* [PROBLEM STATEMENT]: Below are some records; output exactly the lines from the line with "Submit the ruleset form" to the line with "Expand the Morgen", both ends kept, and nothing more.

[Pixel coordinate grounding data]

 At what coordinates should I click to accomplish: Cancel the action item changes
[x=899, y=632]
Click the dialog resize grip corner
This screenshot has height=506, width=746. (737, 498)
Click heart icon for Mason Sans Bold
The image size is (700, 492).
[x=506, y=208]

---

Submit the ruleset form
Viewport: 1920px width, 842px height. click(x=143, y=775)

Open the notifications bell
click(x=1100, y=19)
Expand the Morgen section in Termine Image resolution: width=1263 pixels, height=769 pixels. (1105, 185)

==

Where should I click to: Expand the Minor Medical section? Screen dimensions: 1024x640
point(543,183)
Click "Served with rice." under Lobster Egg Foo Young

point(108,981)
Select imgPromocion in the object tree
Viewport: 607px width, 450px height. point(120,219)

* [EXERCISE SOLUTION]:
Submit the ruleset form
Viewport: 1920px width, 842px height. click(x=143, y=775)

Open the notifications bell
click(x=1100, y=19)
Expand the Morgen section in Termine Image resolution: width=1263 pixels, height=769 pixels. (1105, 185)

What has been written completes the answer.